§ **Listed records**:
◇ ◇ ◇ ◇ ◇ ◇ ◇

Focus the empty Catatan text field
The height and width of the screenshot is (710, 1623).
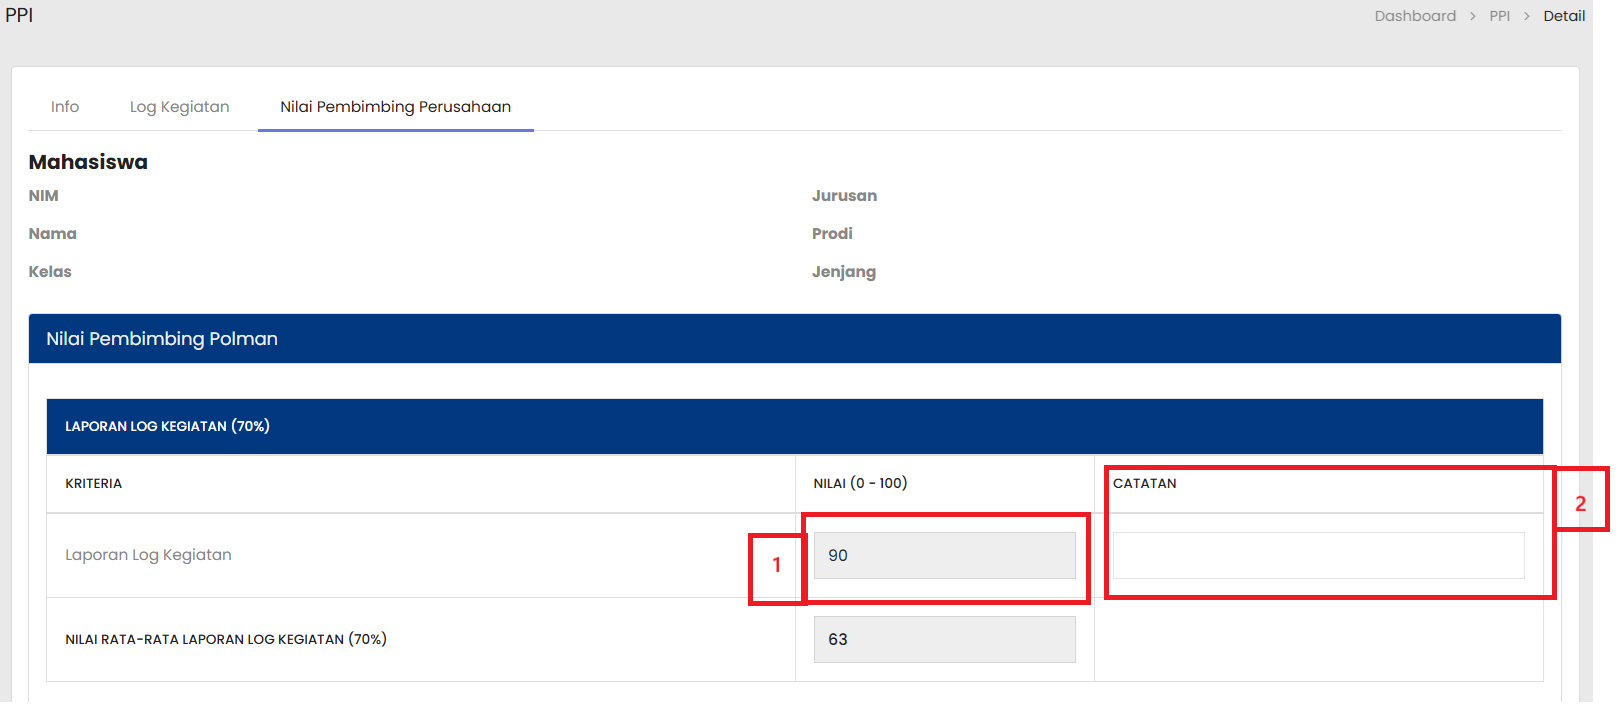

◇ ◇ ◇ ◇ ◇ ◇ ◇

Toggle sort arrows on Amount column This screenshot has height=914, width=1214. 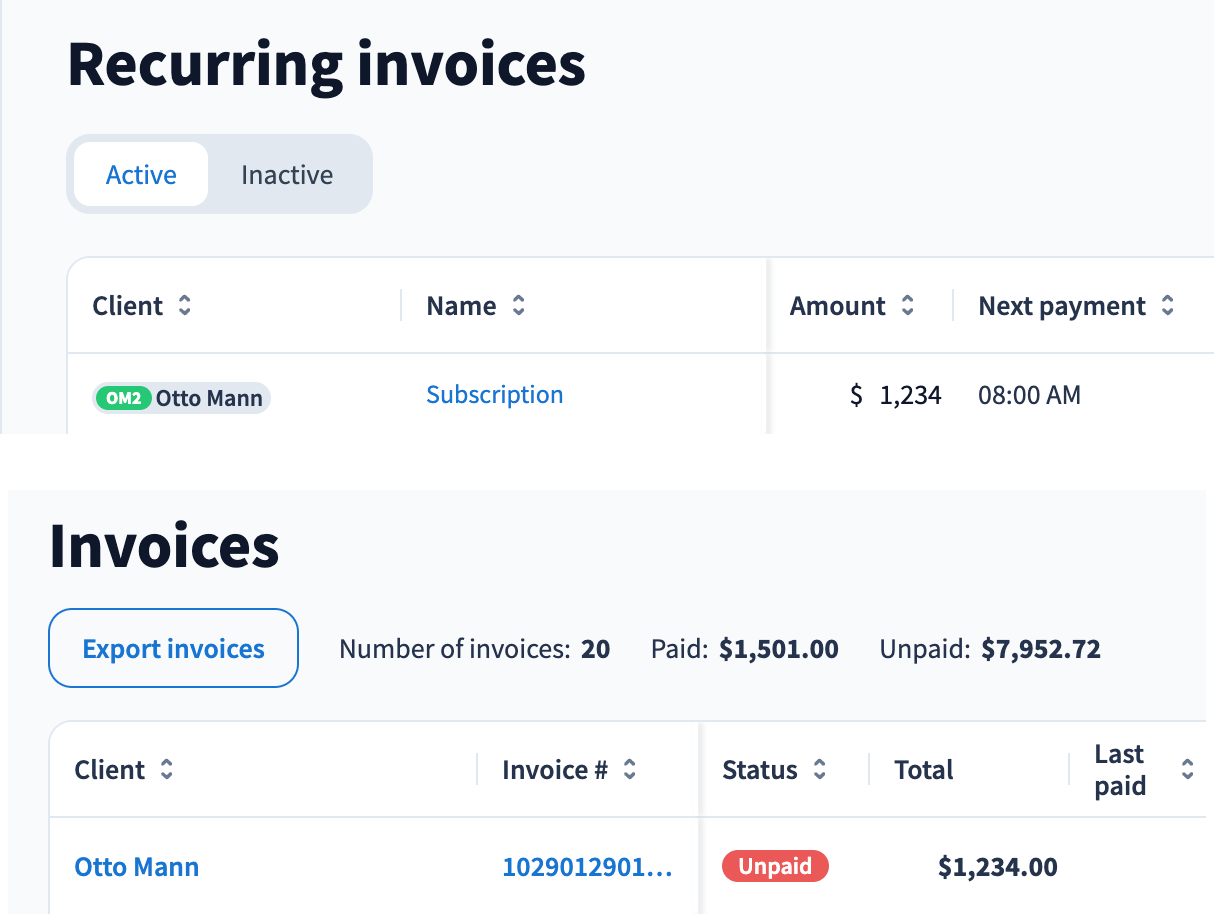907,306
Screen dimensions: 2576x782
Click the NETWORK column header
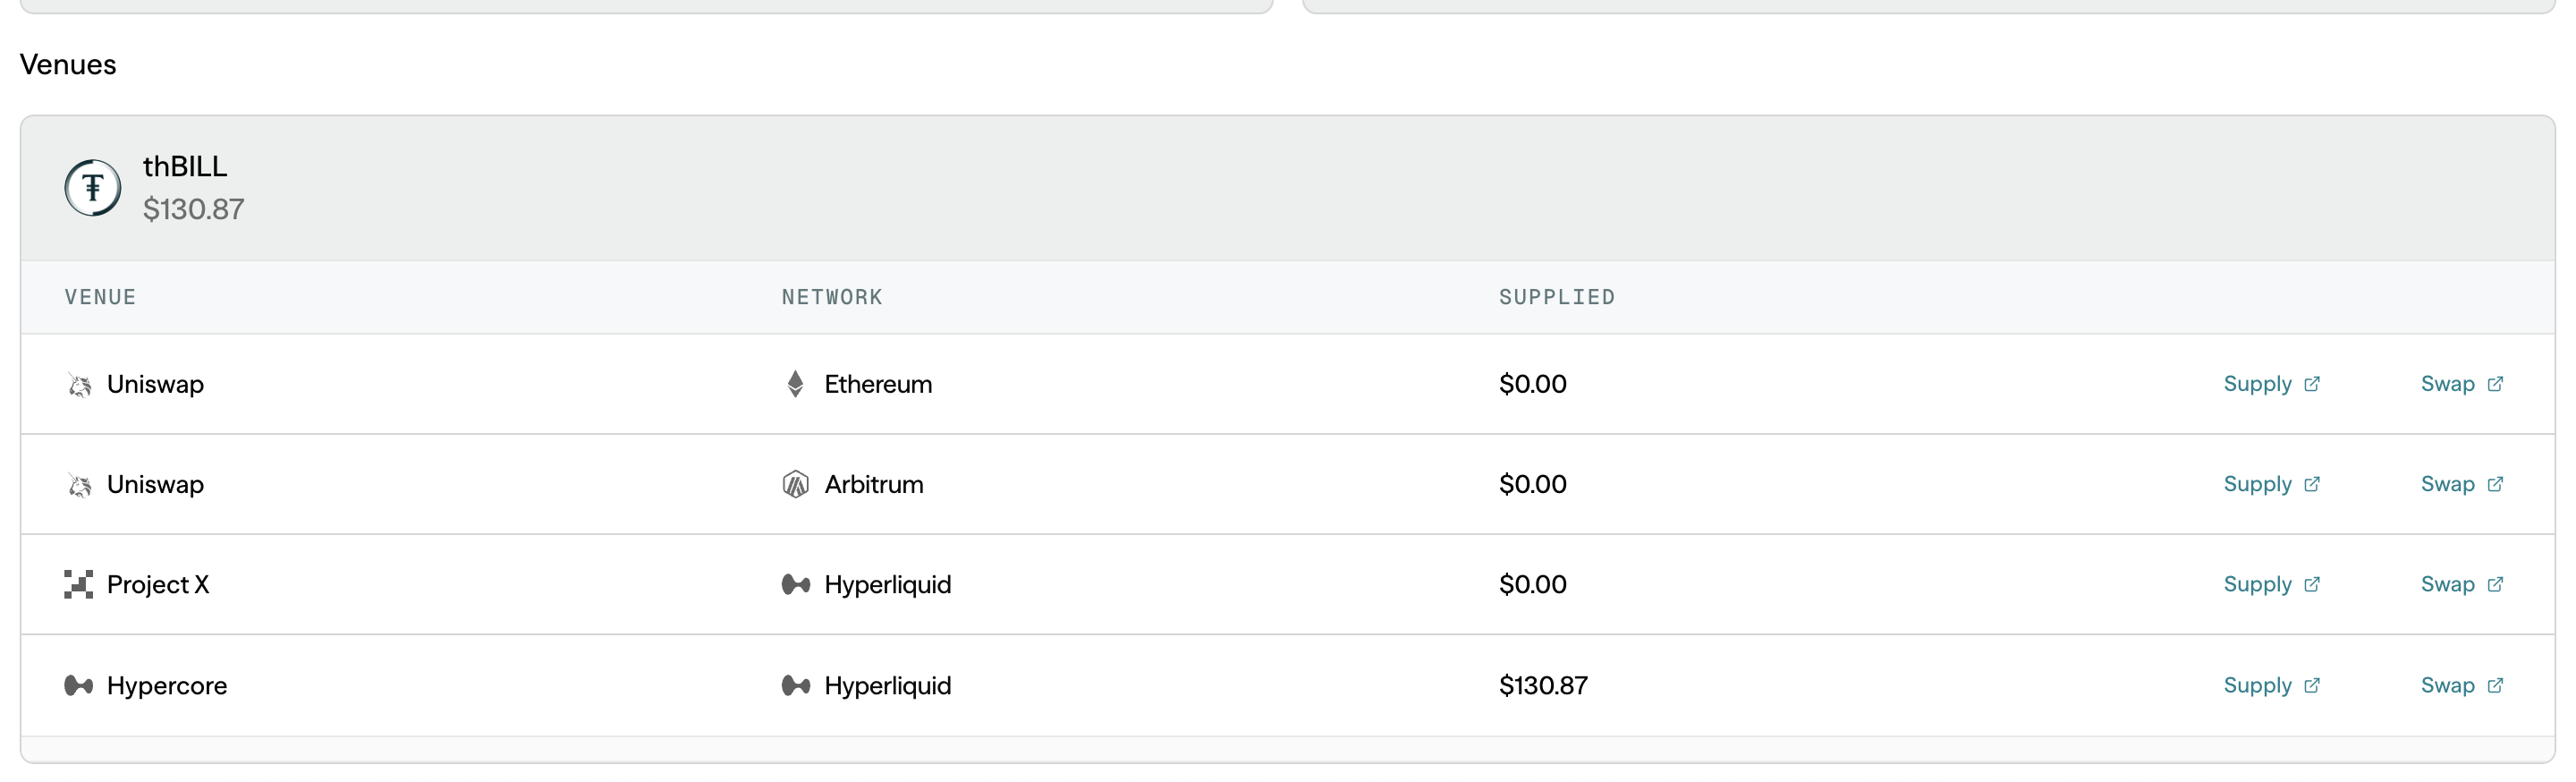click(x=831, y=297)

◇ ◇ ◇ ◇ ◇ ◇ ◇

§ **Task**:
For this exercise, please output exactly the lines above starting at the line with "Focus the empty Catatan text field" and ending at the line with "The height and", ends included.

§ **Output for this exercise**:
Focus the empty Catatan text field
The height and width of the screenshot is (710, 1623).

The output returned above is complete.